Looking around I could see a mixture of commercial forest and sheep grazing grounds.  It seems as though we are going to have more forestry and less sheep round here in the future as the grants system makes timber more profitable than meat at the moment.

grazing and woodland

I took a zig zag route back down the hill as the direct route is steep and would have been hard on my knees and as I walked down the track towards the White Yett, the low sun picked out these heather clumps…

heather lumps

…and I cast a long shadow as I went.

big shadow on whita

I didn’t go right down to the road but followed the track that the riders come up at the Common Riding back down towards the golf course.

Below me, I could see that the woodcutters had left the pines standing when they otherwise cleared felled the wood at Hillhead.

pines left at Hillhead

I passed a small tree as i came down the hill.  Trees like this are very scarce where the ground has sheep on it but once the sheep are taken off, trees start to grow quickly.

tree on whita

A little cairn marked my route down the hill…


cairn on Birnie Braes

…and I came safely back to the top of the golf course with my knees intact.

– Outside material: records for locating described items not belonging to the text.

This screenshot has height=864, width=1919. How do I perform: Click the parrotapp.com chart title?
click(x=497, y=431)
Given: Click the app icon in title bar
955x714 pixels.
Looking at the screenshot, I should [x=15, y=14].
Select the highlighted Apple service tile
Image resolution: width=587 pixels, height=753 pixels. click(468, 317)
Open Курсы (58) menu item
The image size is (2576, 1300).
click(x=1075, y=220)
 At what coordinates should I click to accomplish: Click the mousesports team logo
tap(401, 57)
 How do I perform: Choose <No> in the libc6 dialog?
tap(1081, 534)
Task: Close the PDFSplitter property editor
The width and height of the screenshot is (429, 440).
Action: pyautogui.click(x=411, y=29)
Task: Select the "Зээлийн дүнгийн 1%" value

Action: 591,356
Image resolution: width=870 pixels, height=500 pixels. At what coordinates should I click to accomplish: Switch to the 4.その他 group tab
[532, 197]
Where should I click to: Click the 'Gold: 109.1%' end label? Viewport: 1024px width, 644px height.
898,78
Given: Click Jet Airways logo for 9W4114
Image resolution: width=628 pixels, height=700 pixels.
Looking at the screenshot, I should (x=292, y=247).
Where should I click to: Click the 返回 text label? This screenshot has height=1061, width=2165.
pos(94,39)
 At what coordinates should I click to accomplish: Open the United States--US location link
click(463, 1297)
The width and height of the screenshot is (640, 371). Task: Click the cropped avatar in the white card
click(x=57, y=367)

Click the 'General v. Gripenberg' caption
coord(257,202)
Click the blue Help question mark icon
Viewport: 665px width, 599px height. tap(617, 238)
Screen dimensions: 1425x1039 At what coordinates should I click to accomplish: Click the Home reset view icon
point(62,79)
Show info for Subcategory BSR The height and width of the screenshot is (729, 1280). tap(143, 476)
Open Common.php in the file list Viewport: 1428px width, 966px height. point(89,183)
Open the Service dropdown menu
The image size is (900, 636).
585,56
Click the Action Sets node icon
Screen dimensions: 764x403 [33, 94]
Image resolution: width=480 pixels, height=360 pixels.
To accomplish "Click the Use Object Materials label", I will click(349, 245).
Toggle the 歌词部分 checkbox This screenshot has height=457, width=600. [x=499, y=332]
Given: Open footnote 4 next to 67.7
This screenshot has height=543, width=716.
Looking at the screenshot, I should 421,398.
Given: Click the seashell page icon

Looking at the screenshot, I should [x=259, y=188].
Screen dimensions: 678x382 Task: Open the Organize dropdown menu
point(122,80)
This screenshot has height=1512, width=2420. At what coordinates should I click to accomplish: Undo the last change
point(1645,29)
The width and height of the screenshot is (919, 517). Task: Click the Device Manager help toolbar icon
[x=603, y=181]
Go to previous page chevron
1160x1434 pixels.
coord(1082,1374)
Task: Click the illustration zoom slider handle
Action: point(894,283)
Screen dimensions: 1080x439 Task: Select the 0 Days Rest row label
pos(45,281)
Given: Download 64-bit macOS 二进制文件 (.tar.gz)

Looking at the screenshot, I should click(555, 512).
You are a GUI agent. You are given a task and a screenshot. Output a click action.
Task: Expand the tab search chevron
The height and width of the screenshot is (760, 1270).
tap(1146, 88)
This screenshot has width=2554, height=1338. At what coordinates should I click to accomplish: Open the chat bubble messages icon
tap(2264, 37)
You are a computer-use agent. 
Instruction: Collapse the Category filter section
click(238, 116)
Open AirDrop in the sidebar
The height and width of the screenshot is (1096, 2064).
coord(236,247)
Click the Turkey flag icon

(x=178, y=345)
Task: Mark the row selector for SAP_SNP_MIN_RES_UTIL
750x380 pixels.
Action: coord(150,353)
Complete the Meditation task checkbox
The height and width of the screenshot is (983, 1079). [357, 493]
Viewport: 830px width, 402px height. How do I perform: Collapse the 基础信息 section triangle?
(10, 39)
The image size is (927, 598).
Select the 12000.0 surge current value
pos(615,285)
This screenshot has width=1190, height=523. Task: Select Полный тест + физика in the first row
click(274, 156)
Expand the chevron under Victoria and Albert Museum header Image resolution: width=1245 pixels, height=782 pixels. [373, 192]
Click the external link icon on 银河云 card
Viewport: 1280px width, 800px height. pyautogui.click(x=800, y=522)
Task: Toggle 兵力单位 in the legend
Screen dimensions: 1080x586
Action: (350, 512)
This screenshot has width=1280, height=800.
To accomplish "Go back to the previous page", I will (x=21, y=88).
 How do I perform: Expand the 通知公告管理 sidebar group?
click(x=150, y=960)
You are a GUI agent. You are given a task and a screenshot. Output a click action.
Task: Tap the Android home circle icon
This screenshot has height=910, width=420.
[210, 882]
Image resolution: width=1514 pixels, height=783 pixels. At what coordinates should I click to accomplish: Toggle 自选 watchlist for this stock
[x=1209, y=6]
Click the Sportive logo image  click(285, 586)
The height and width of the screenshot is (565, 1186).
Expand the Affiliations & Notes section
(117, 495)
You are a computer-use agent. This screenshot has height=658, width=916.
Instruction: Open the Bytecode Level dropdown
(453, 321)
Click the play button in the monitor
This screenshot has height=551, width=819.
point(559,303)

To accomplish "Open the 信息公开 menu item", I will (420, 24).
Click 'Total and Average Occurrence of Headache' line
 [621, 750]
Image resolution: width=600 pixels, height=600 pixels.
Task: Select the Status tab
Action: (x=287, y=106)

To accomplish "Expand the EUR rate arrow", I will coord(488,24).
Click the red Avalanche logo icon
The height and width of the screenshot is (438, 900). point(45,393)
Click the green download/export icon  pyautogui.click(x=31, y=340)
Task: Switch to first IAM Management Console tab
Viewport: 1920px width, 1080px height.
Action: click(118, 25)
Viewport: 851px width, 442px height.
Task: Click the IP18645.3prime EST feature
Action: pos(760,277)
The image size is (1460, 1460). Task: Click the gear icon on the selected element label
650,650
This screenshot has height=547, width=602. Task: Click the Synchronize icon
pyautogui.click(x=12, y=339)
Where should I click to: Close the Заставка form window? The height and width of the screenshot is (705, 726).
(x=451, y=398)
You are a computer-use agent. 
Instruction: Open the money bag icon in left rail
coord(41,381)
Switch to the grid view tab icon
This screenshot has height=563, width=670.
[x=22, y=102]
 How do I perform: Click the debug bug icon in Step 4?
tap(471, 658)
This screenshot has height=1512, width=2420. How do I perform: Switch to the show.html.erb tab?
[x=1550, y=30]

Looking down towards England, I could see the Lake District hills in the distance, looming over the mist covered Solway plain.

mist over solway

We were still mist free and the golf course was very peaceful….

5th green

…as I walked down the side of the course without being disturbed by cries of “fore!” or being hit by a golf ball.

I timed my three and a half mile walk well as I got home just as the sun dipped below the hills and a distinct chill came over the town.

Once inside, a cup of tea and some delicious ginger biscuits refreshed body and spirit and I was fully recovered when Luke arrived for some flute playing.  We played the Loeillet sonata which we have been working on and it went very well, with some good ornamentation and some faster tempi.  Although practice hasn’t made us perfect yet, we are definitely making progress.

The forecast is once again offering us fog tomorrow so I hope that we end up with another sunny day like today.

We are well prepared for Christmas Day and intend to have a quiet but jolly time.  I wish all readers of the blog a Happy Christmas and I hope that they have held Santa’s hand firmly when presents were being considered so that nobody is disappointed.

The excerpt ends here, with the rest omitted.